In 2024 werden er maar liefst zestien keer meer zonnepanelen geïnstalleerd dan in 2023. En die groei zet zich voort: heel wat projecten zijn momenteel in uitvoering of voorbereiding. Dat blijkt uit cijfers die Kamerlid Bert Wollants opvroeg bij bevoegd minister Matz. Waar het de voorbije jaren amper vooruitging, is er nu duidelijk een inhaalbeweging bezig.
Trage start
Tijdens de vorige legislatuur werden er slechts mondjesmaat zonnepanelen geplaatst op het omvangrijke gebouwenpark van de federale overheid. Volgens de overheid lag dat aan een gebrek aan inzicht in de toestand en oriëntatie van de daken en de bestaande elektrische installaties. Daardoor bleef het resultaat beperkt: in 2023 werden er amper zonnepanelen geïnstalleerd, goed voor het verbruik van slechts een tiental gezinnen (36 kilowattpiek of kWp). Ter vergelijking: in 2024 ging het al om zestien keer zoveel, zo’n 567 kWp.
Inhaalbeweging
Kamerlid Bert Wollants is tevreden dat de federale overheid eindelijk in actie schiet. “Met gerichte, rendabele investeringen in zonne-energie doet de federale overheid nu ook haar duit in het zakje. Het kostte de nodige aansporing, maar de zonnepanelentrein is eindelijk vertrokken.
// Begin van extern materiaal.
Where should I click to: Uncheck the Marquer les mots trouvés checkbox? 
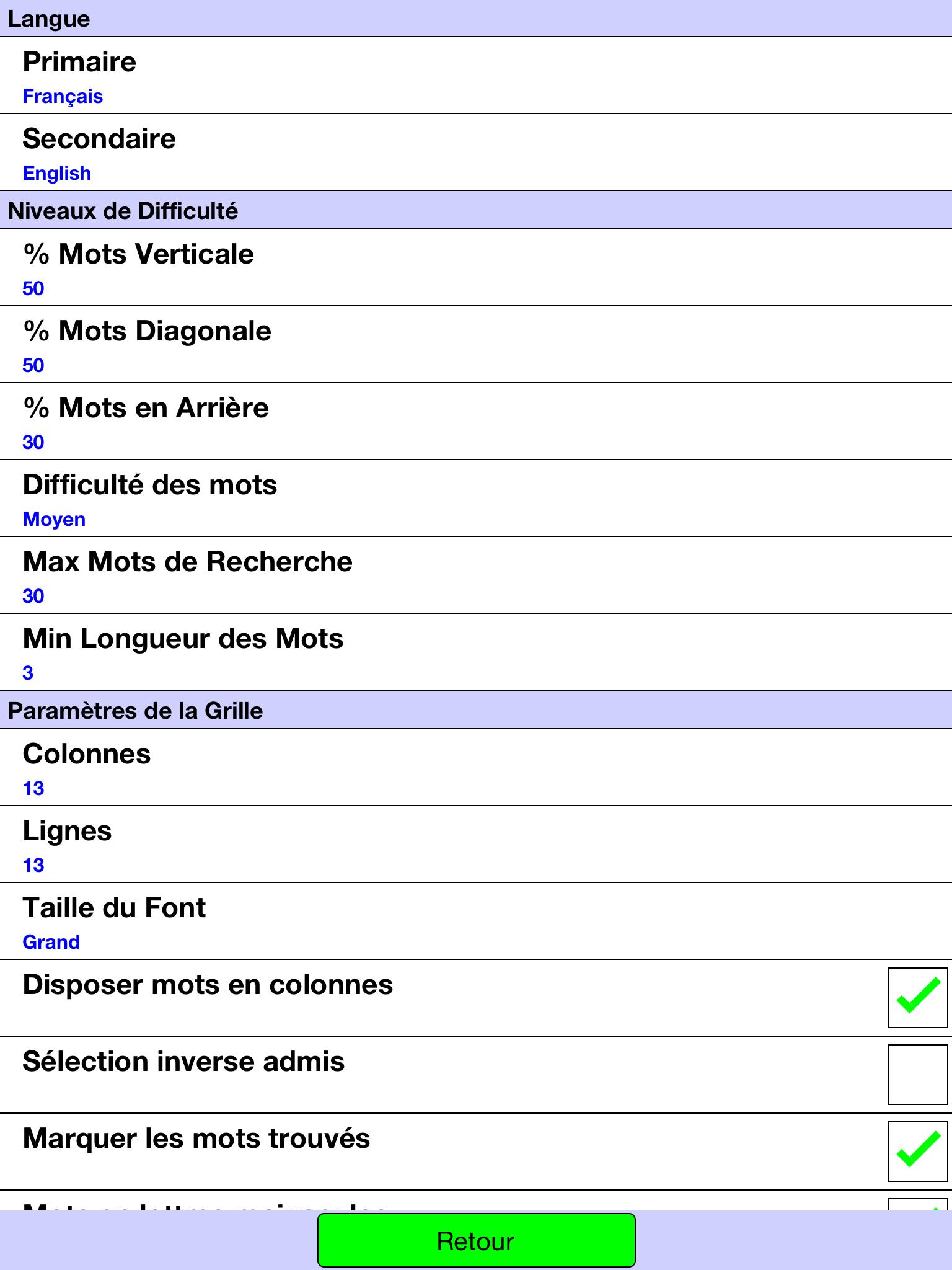pos(917,1151)
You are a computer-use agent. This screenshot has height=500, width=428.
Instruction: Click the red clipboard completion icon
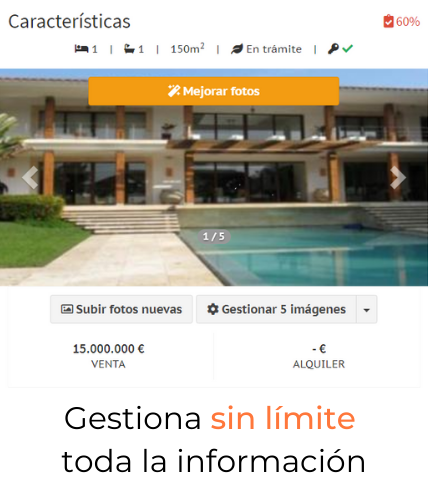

Dat is goed nieuws, want door slimme projecten om zelf energie op te wekken, kan de overheid heel wat besparen.”
Vlaanderen op kop
De projecten zijn verspreid over de verschillende gewesten. Vlaanderen is koploper met 60,5 procent van de zonnepanelen, tegenover 35 procent in het Waals Gewest en ongeveer 4,5 procent in Brussel. Opvallend is dat het merendeel van de recente installaties werd uitgevoerd via het raamcontract van het Vlaams Energiebedrijf, dat enkele jaren geleden door de Vlaamse overheid werd opgericht. “Een mooi voorbeeld van hoe Vlaanderen de federale overheid op weg hielp naar een duurzamer beleid”, besluit Wollants.